Internal Mammary Perforator Preserving Nipple-Sparing Mastectomy (IMP-NSM) to Reduce Ischemic Complications
Stanford University School of Medicine
Nipple-Sparing Mastectomies (NSMs) with breast reconstruction are commonly performed for both breast cancer treatment or risk-reducing prophylactic mastectomies and have superior aesthetic results compared to total mastectomy or skin-sparing mastectomy. Preservation of the Nipple Areolar Complex (NAC) results in a more natural aesthetic appearance of the reconstructed breast, as well as greater patient satisfaction, as indicated by improved psychosocial and sexual well-being compared to total mastectomy. Preservation of vascular supply is of utmost importance for NAC and mastectomy skin flap viability after surgery, since postoperative ischemic complications can significantly undermine the aesthetic outcomes.

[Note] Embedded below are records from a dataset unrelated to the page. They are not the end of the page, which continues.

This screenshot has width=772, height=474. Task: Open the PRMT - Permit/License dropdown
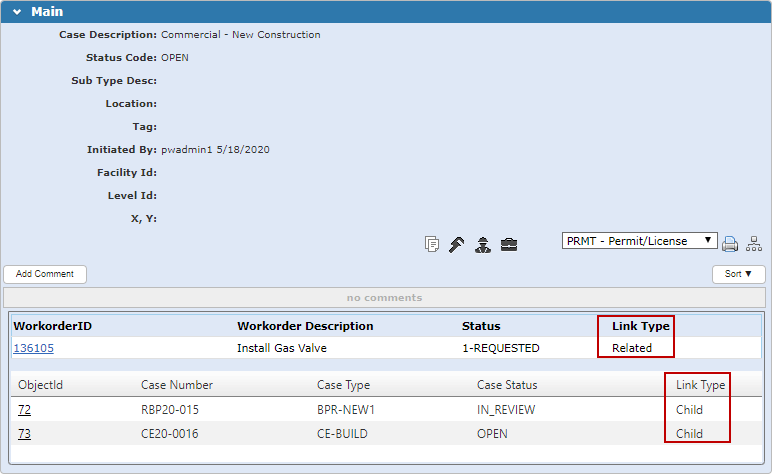coord(640,241)
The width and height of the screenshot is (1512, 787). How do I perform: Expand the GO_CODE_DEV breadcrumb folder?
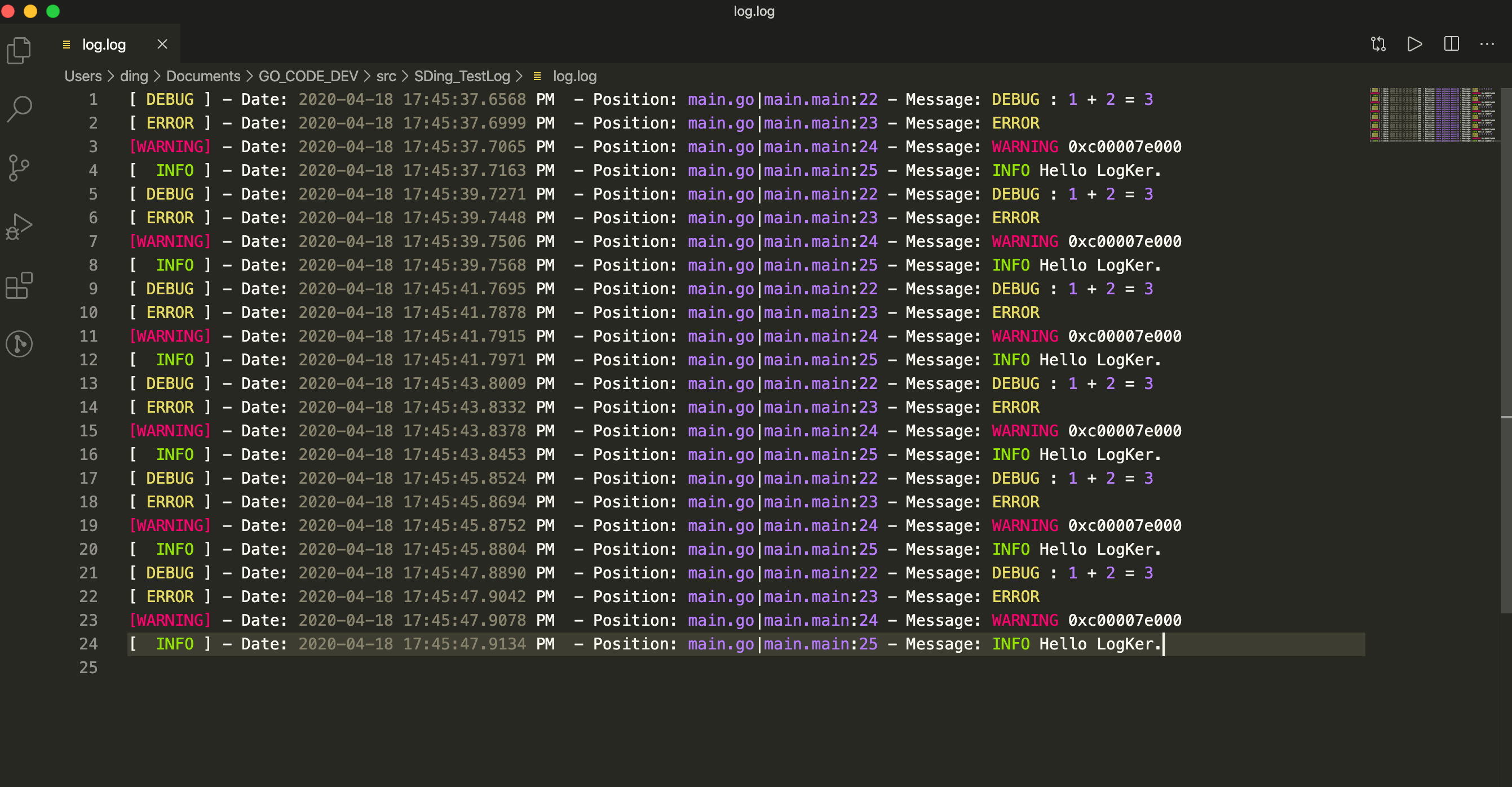click(x=308, y=76)
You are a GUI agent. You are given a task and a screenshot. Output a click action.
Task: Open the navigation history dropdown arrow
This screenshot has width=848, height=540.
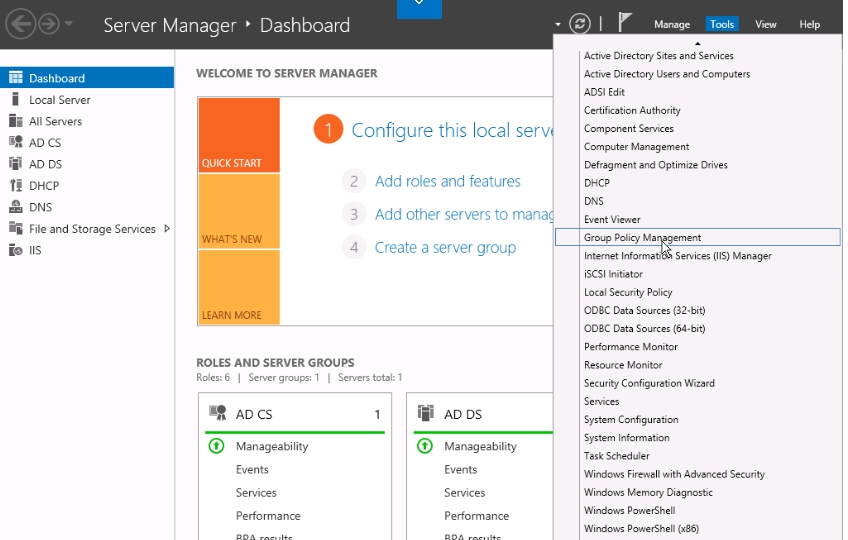[68, 24]
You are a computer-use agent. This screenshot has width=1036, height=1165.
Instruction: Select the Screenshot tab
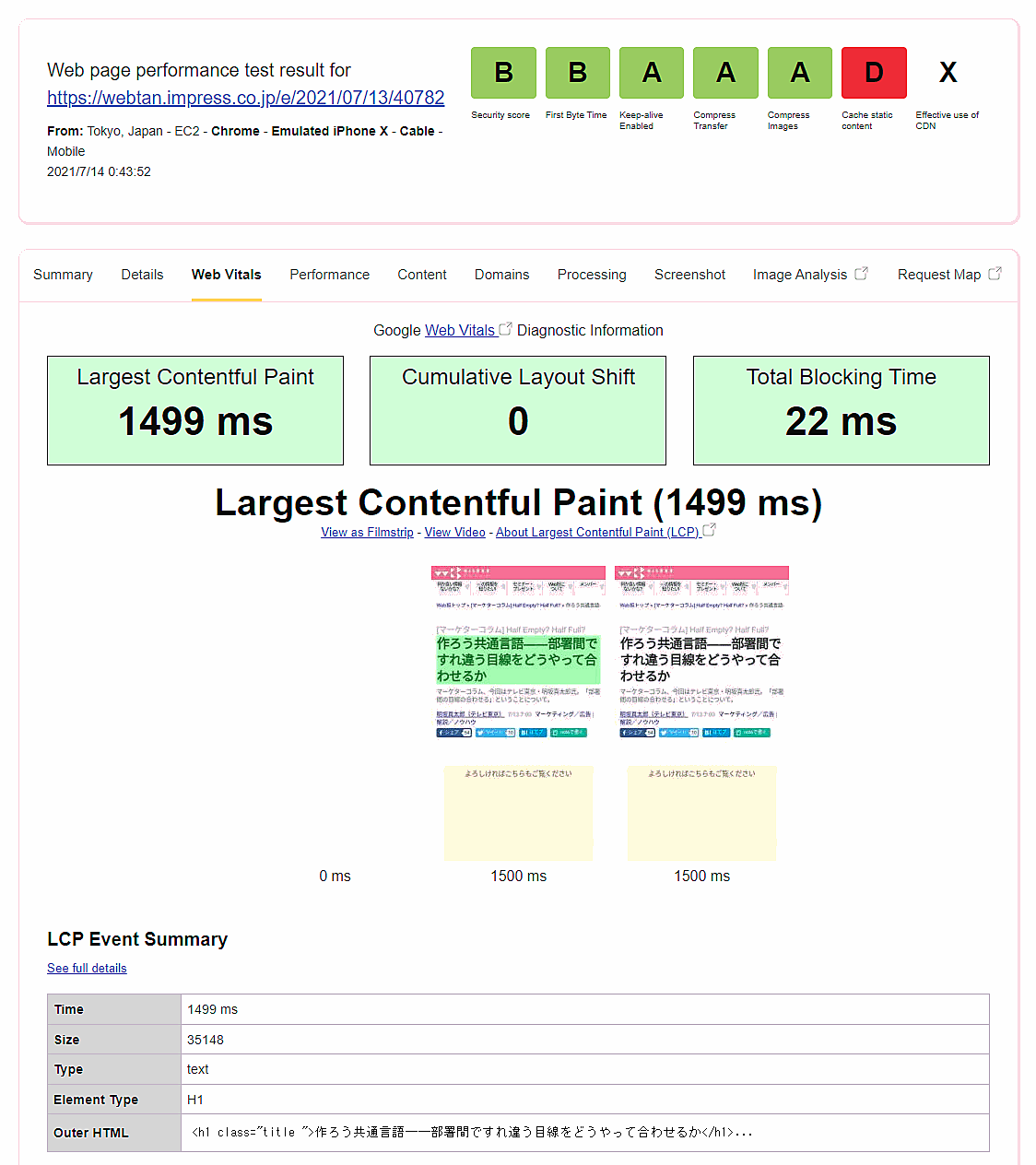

This report describes a contemporary NSM surgical technique developed by the senior author (MK), to preserve the dominant NAC vascular supply, and decrease postoperative ischemic complications. A total of 114 NSM were performed from 2018 to 2020 by the senior author. Based on preoperative breast MRI with contrast visualization of the vascular supply to the NAC, the Internal Mammary Perforator (IMP) vessels exiting the pectoralis major muscle at the sternal border were found to provide the dominant blood supply to the NAC in 92% and could be preserved in 89% of cases.
The Internal Mammary Perforator Preserving Nipple-Sparing Mastectomy (IMP-NSM) surgical technique was developed to preserve this important IMP blood supply to the NAC, resulting in decreased postoperative ischemic complications. Following implementation of this surgical technique, NAC necrosis requiring NAC removal occurred in 0.9%, and mastectomy skin necrosis requiring reoperation in 1.8% of cases, resulting in successful NAC preservation in the majority of patients. Furthermore, due to the consistent anatomical location of the IMP vascular supply to the NAC, this critical vascular supply can routinely be preserved even without preoperative MRI, thereby improving clinical outcomes. The IMP-NSM surgical technique is described in detail in this report with a case example.